AUFGABENSTELLUNG: Aktualisiere im Text über Regulationsstörungen alles von „Die Probleme, die“ bis hinunter zu „der frühen Kindheit.“, indem du „Regulationsstörungen“ durch „Regulationsprobleme“ ersetzt. Gib den so geänderten Abschnitt vollständig wieder.
=== TEXTAUSZUG ===
Die Probleme, die durch Schwierigkeiten und Hindernisse bei der Bewältigung der phasentypischen Entwicklungsaufgaben (Anhang Punkt 1) entstehen können, gelten als Regulationsstörungen der frühen Kindheit.
Definitionen
„Als Regulationsstörung wird bei Säuglingen und Kleinkindern eine alters- oder entwicklungsmäßig außergewöhnliche Schwierigkeit bezeichnet, ihr Verhalten in einem oder mehreren Interaktionskontexten wie Selbstberuhigung, Schlafen, Füttern oder Aufmerksamkeit angemessen zu steuern.“[7]
„Weiterhin ist wichtig zu betonen, dass eine Regulationsstörung als ein systemisches Konstrukt in dem Sinne zu verstehen ist, dass es keine monokausalen Ursachenzuschreibungen nahelegt, sondern gemeinsame Interaktionen und Bezogenheiten betrachtet. Sie ist keine Störung des Kindes und auch keine Störung der Mutter bzw. des Vaters, sondern eine zeitweilige Beeinträchtigung der gemeinsamen Interaktion.“[8] In diesem Zusammenhang kann von einer Interaktionsstörung gesprochen werden.
=== ROHDATEN ===
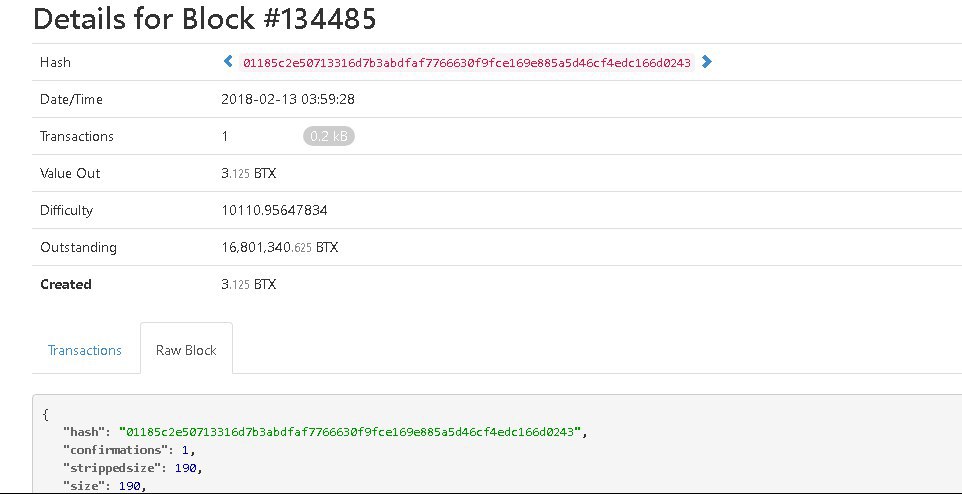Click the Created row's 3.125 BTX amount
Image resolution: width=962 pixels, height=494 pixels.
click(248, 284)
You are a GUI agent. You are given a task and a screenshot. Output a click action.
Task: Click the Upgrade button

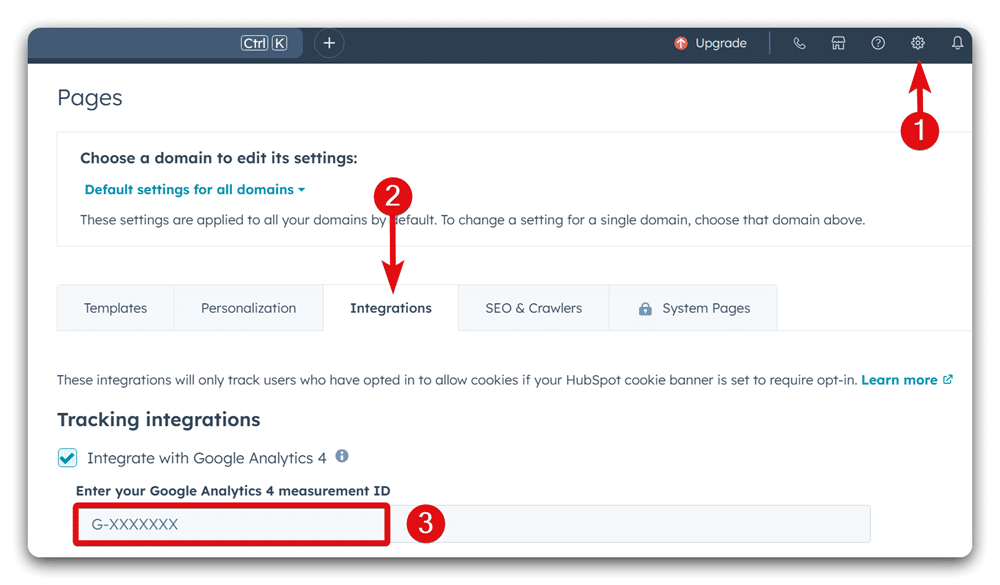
===
=== ROHDATEN ===
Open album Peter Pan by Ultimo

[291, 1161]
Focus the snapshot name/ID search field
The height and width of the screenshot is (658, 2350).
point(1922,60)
===
=== ROHDATEN ===
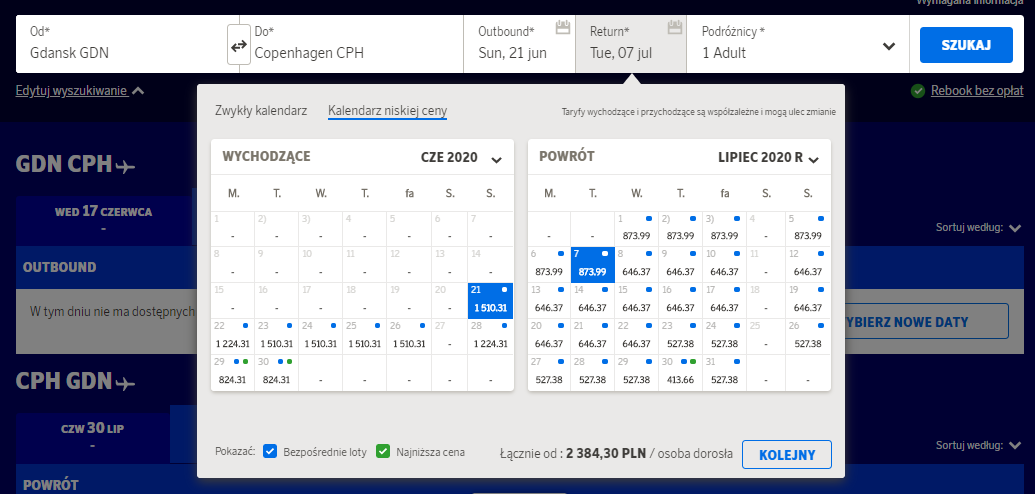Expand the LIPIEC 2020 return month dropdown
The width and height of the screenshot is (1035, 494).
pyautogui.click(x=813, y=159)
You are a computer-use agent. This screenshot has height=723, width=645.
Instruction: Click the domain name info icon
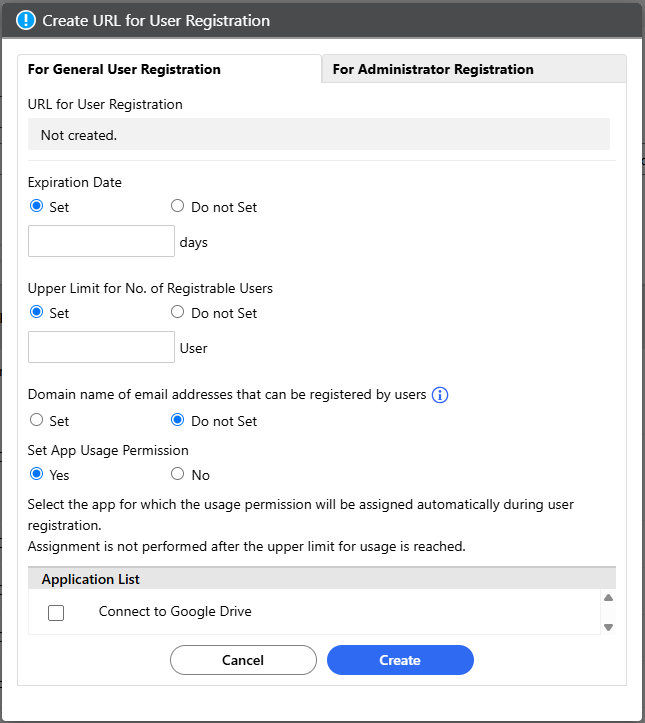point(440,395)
===
ANTWORT:
Die Probleme, die durch Schwierigkeiten und Hindernisse bei der Bewältigung der phasentypischen Entwicklungsaufgaben (Anhang Punkt 1) entstehen können, gelten als Regulationsprobleme der frühen Kindheit.